*Problem statement*. Repeat exactly what runs from the line with "Viewport: 2576px width, 1402px" through the last line of the material, and keep the pictures out of it.

*Records supplied*.
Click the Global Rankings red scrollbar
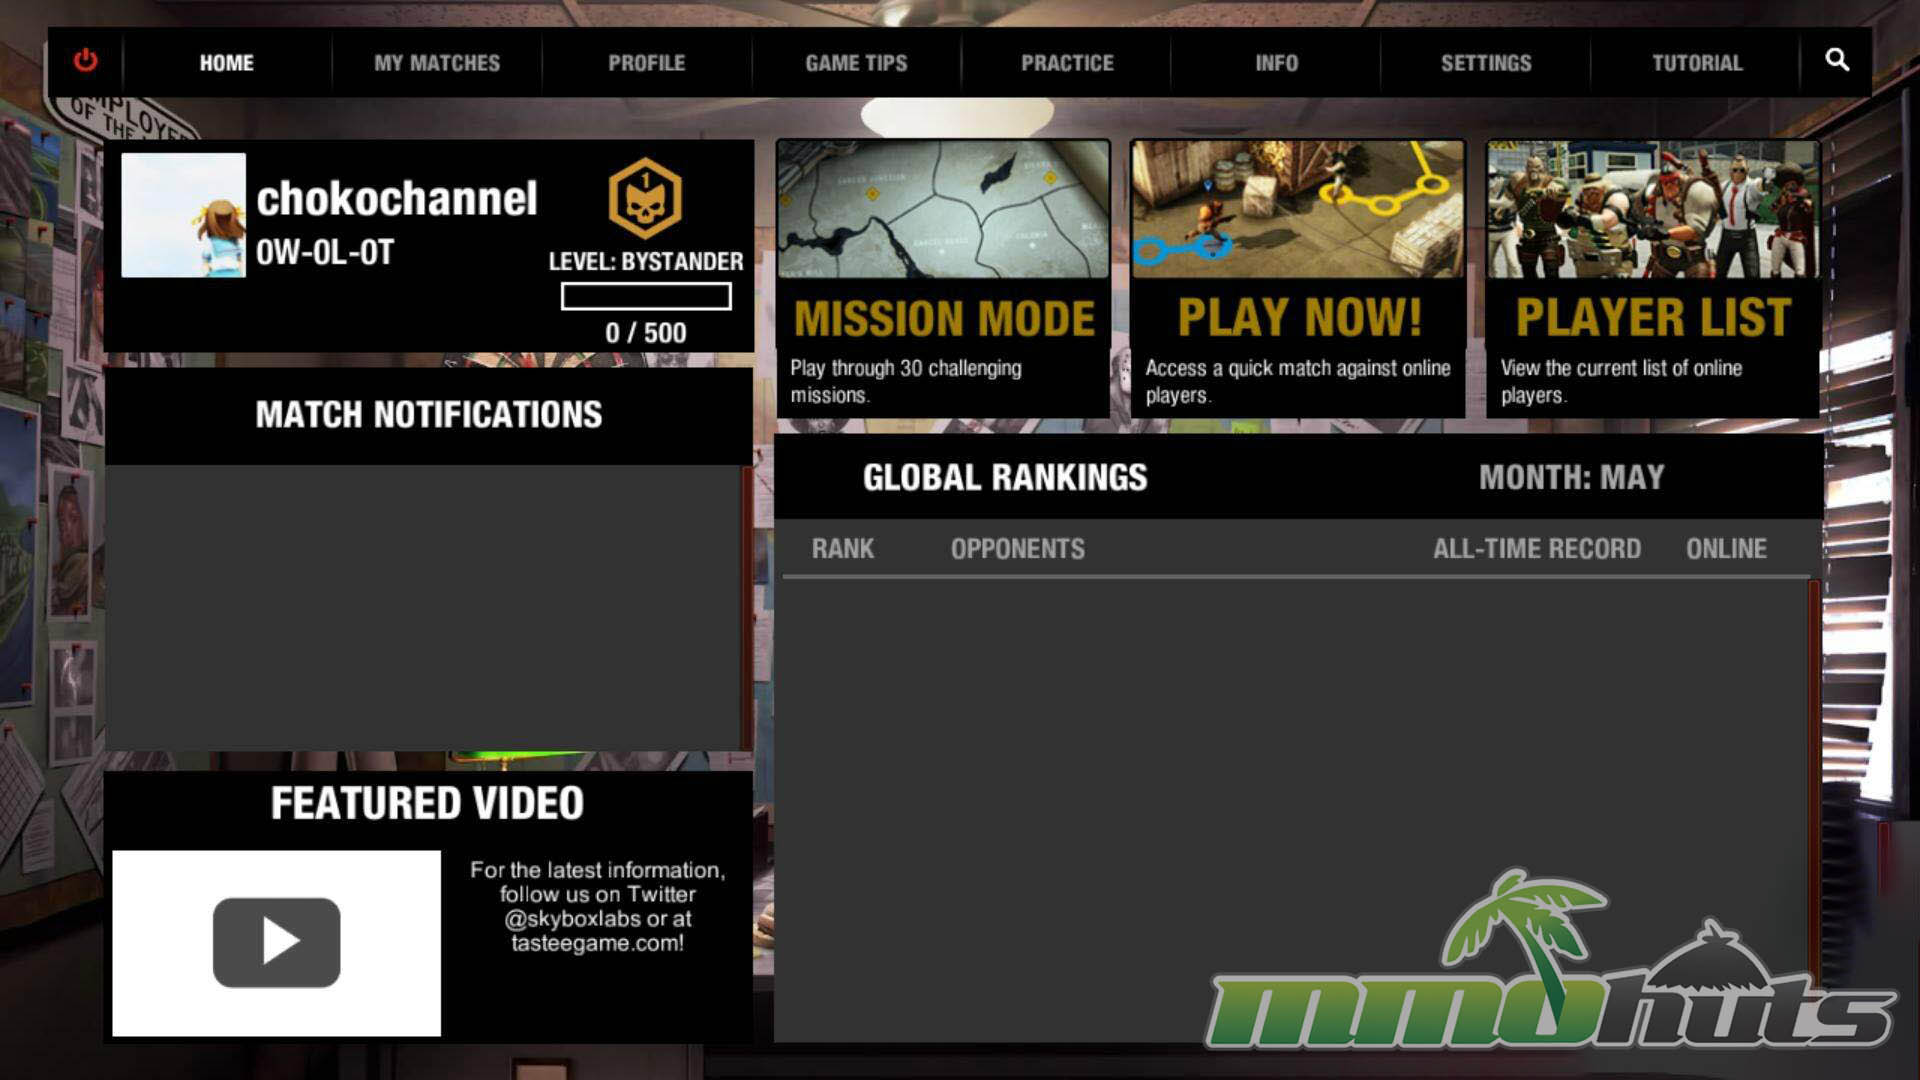This screenshot has height=1080, width=1920. tap(1814, 760)
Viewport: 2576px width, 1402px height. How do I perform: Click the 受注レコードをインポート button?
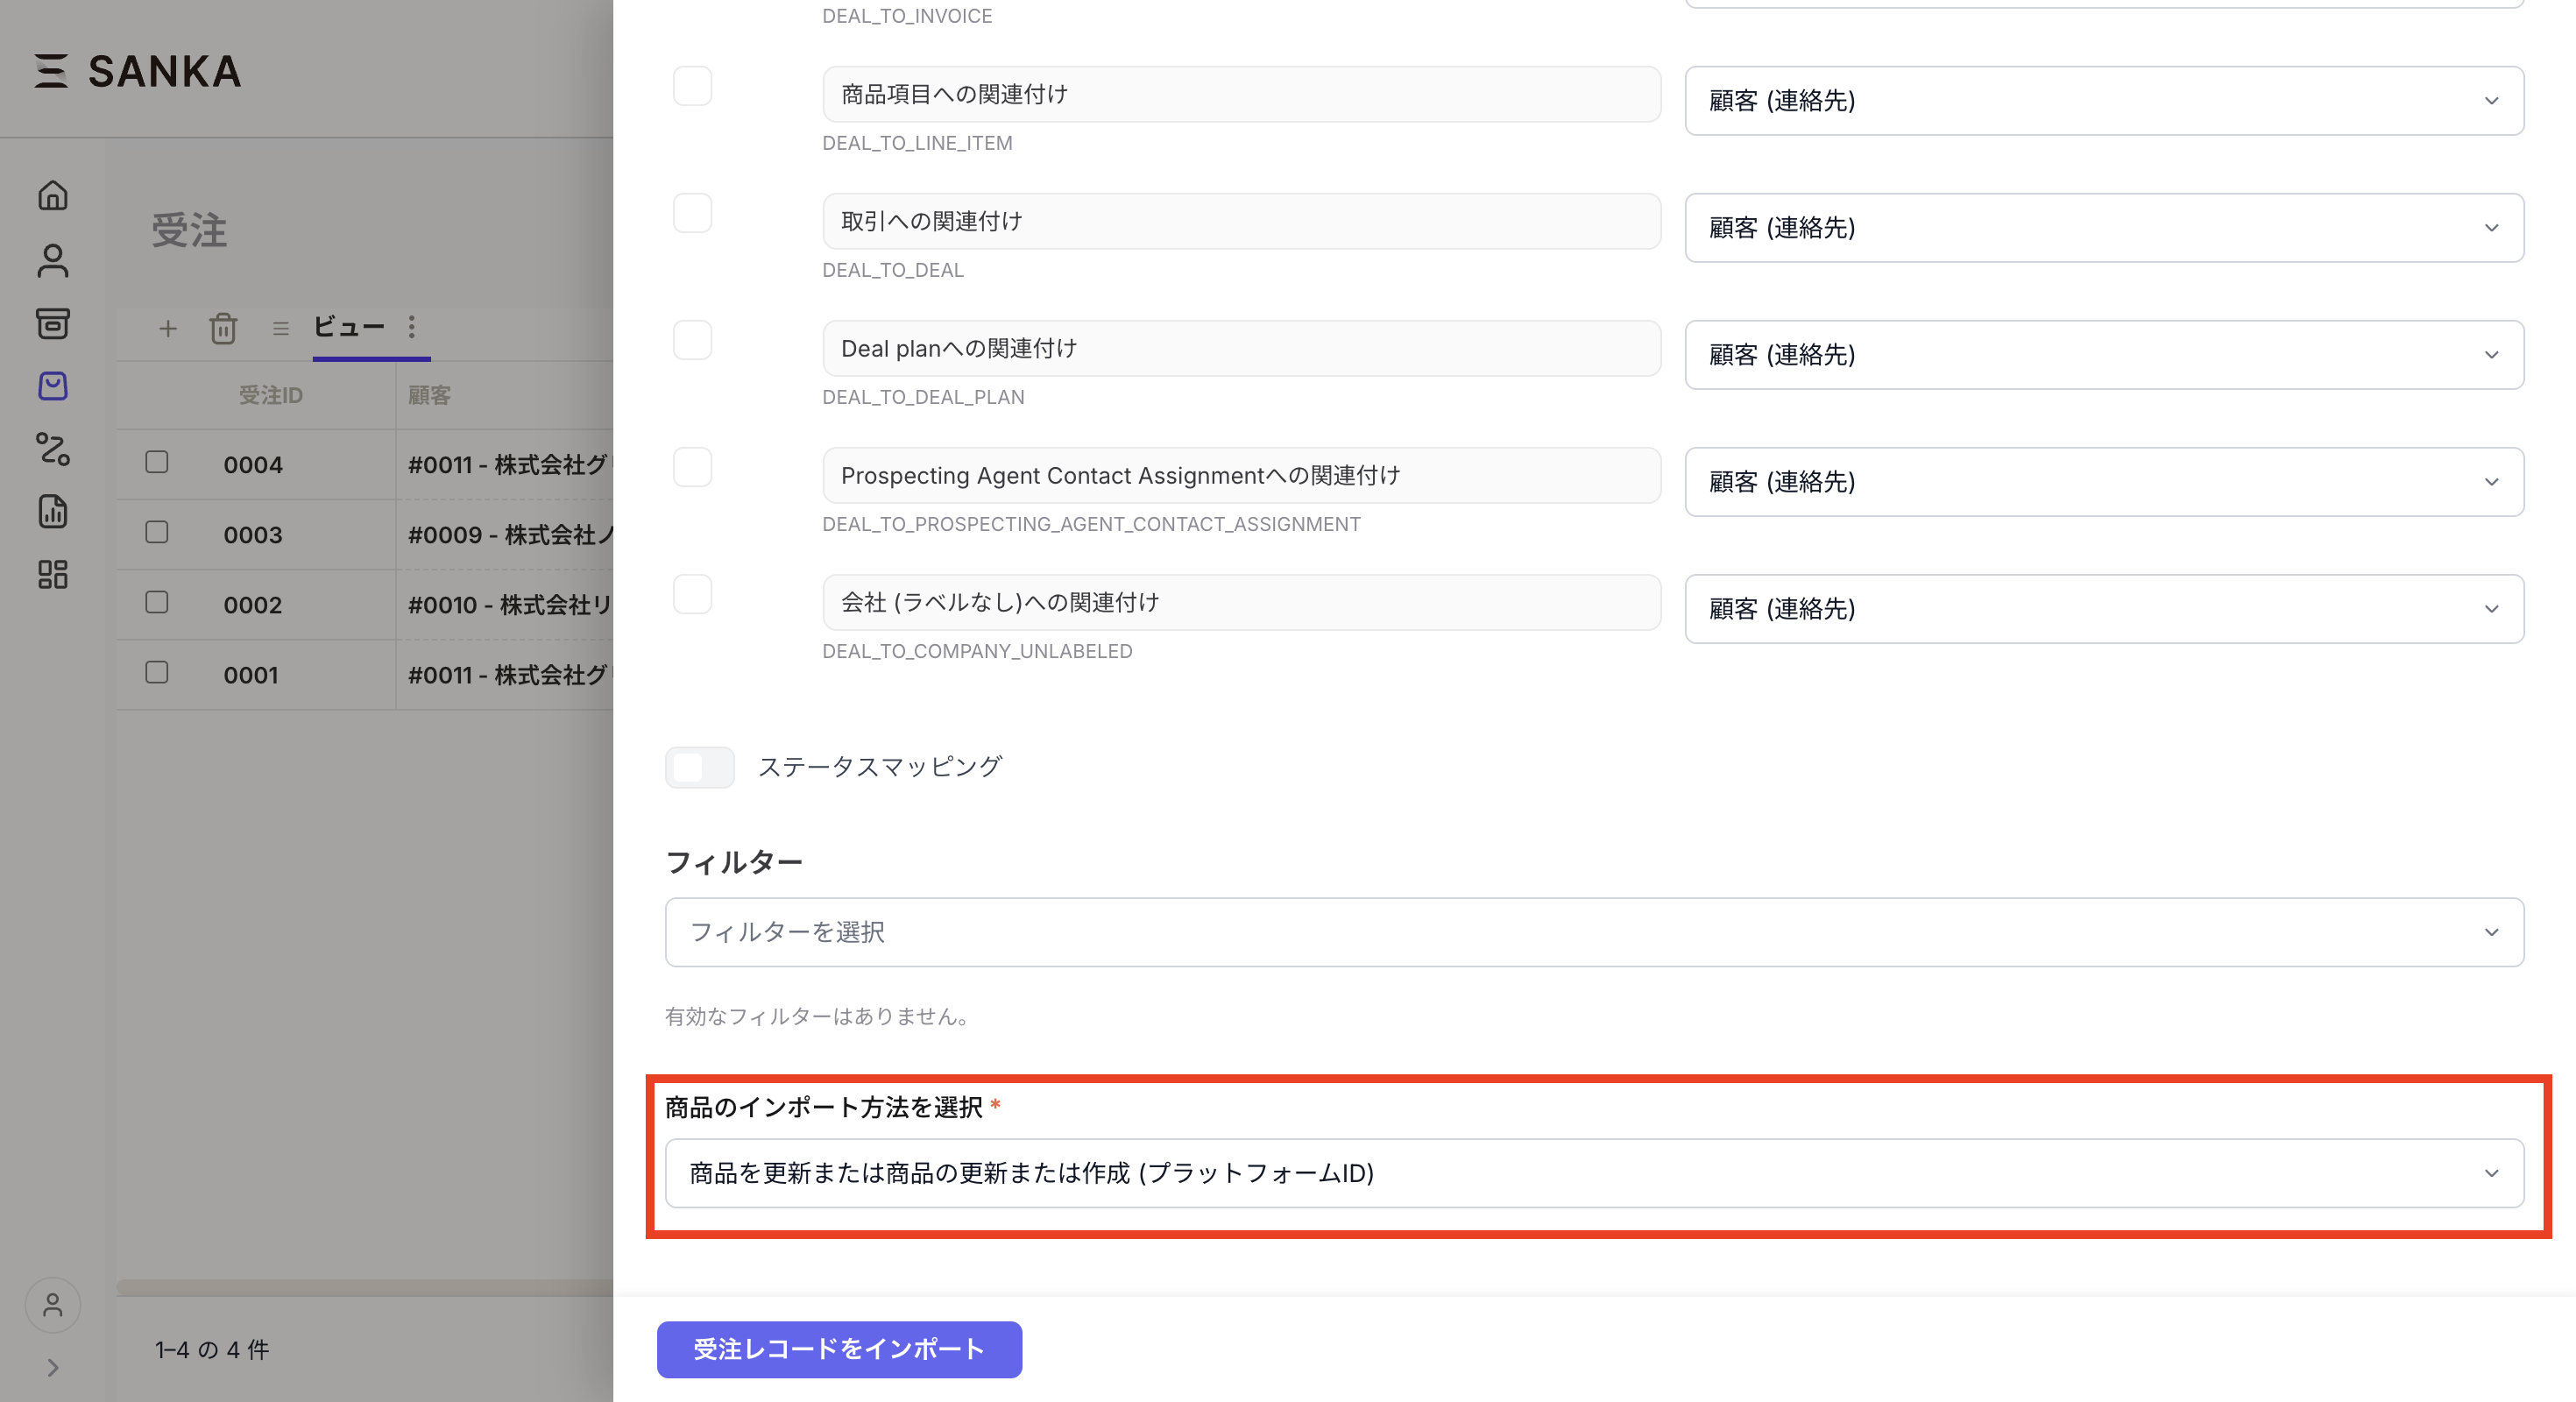click(x=839, y=1349)
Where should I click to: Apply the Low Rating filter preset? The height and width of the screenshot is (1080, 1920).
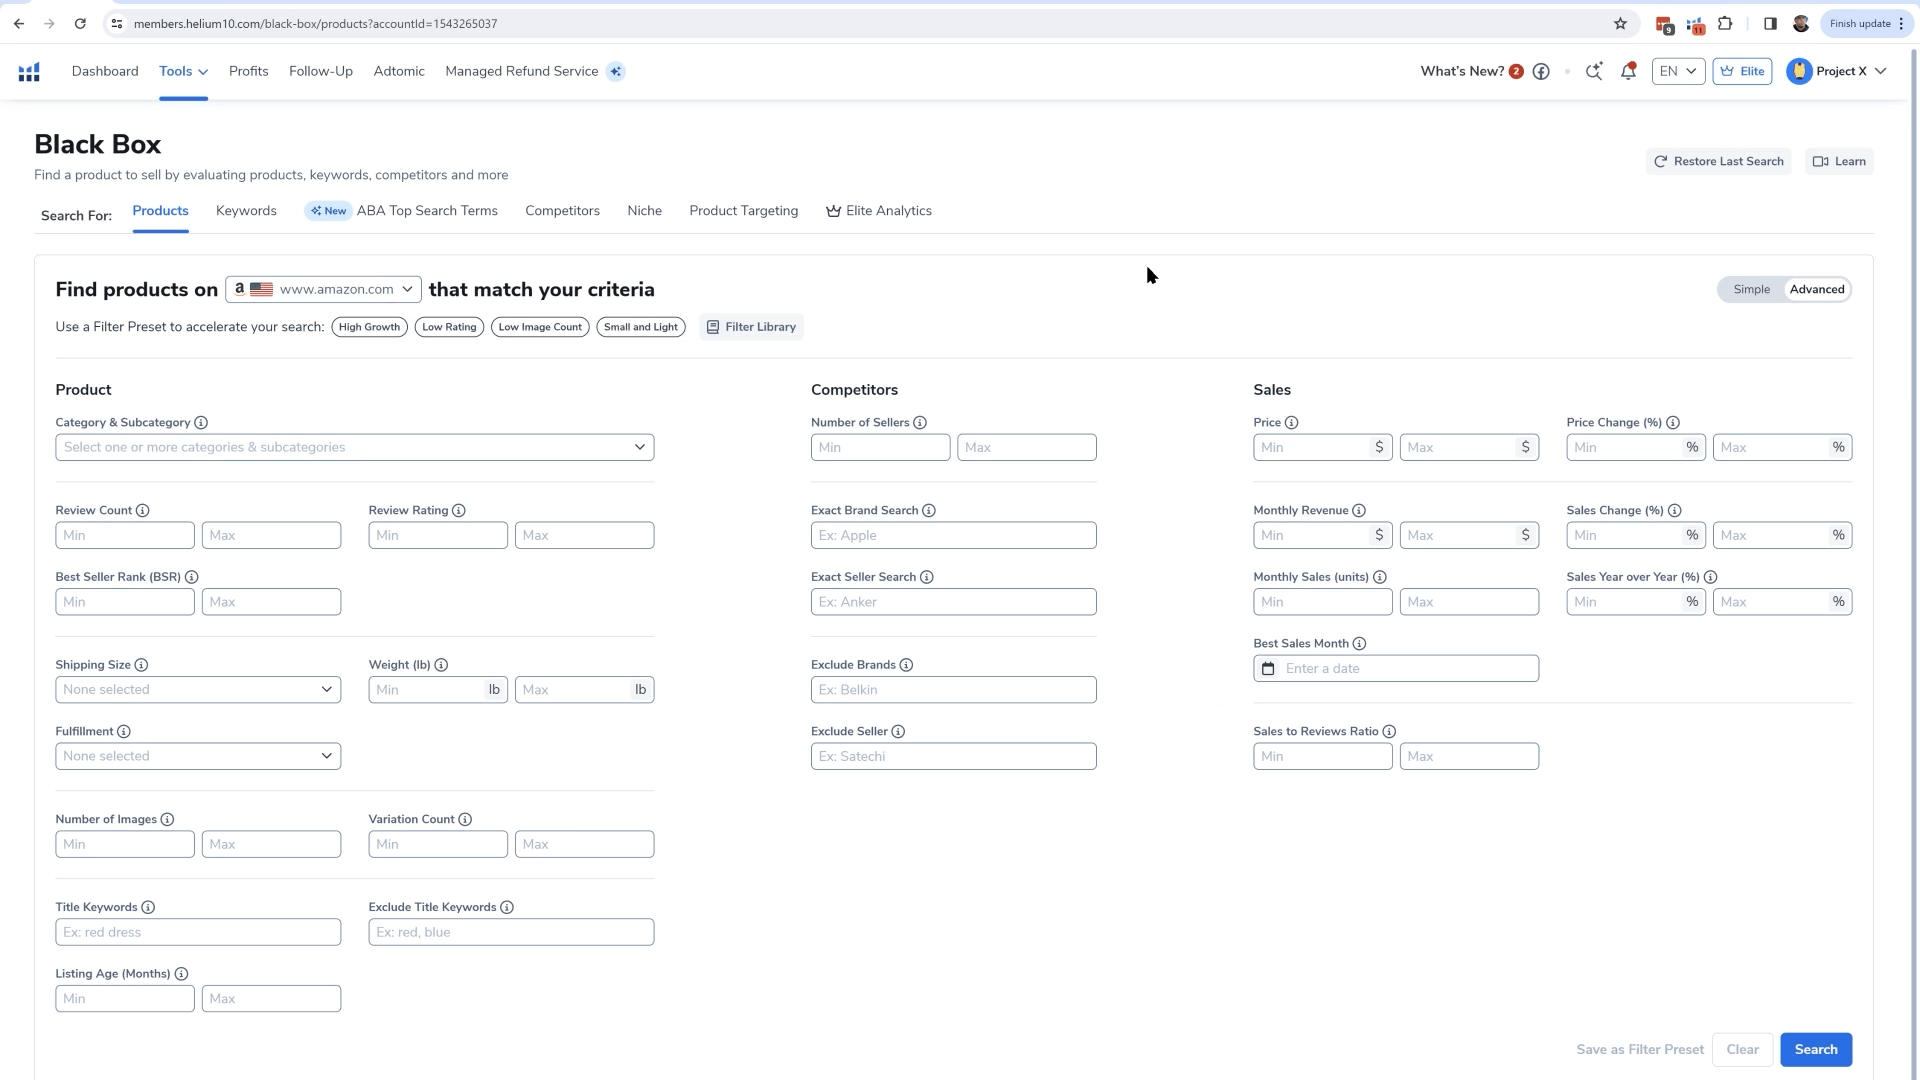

*Output below*.
Viewport: 2576px width, 1402px height. How do I perform: Click the 受注レコードをインポート button?
click(x=839, y=1349)
Where should I click to: Apply the Low Rating filter preset? The height and width of the screenshot is (1080, 1920).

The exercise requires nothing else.